▶ **EXERCISE INSTRUCTIONS**
Nothing in the listing should be altered when it is copied, and no picture goes into the copy.

▶ **DATA FOR THIS EXERCISE**
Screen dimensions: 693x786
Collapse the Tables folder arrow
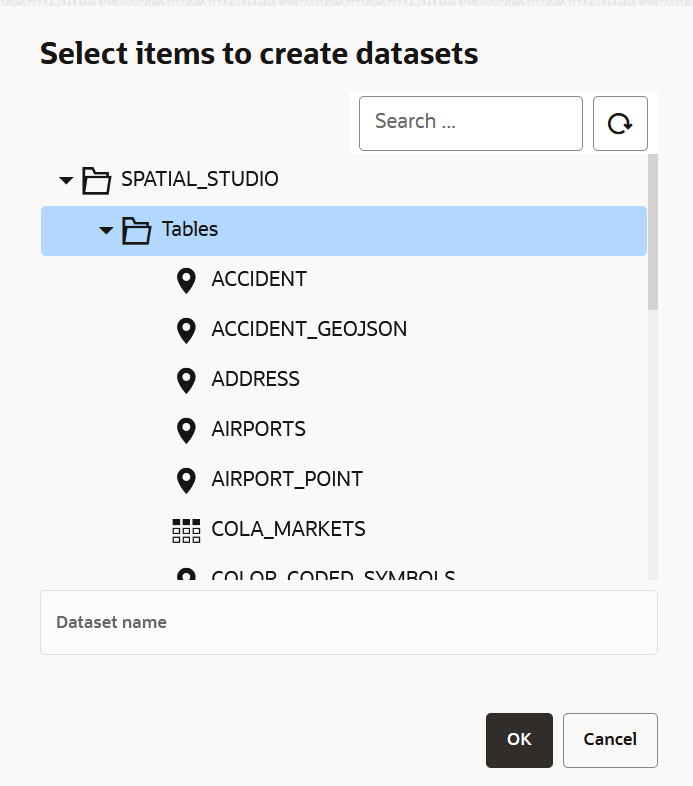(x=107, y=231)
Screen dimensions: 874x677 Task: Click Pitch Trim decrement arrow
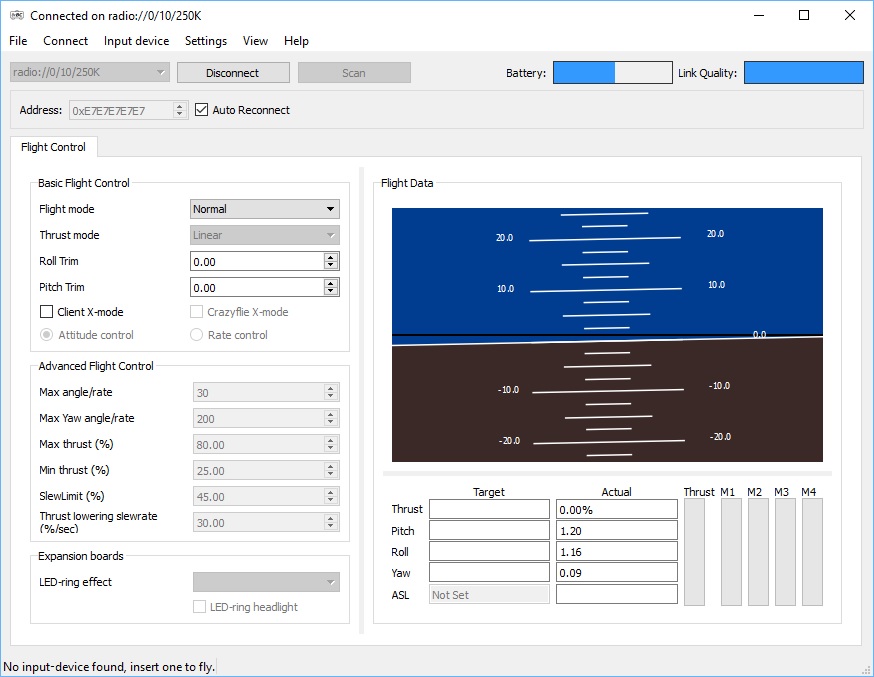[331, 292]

▶ **RESPONSE FOR THIS EXERCISE**
Screen dimensions: 693x786
Collapse the Tables folder arrow
(x=107, y=231)
Screen dimensions: 874x677 Task: Click Pitch Trim decrement arrow
[331, 292]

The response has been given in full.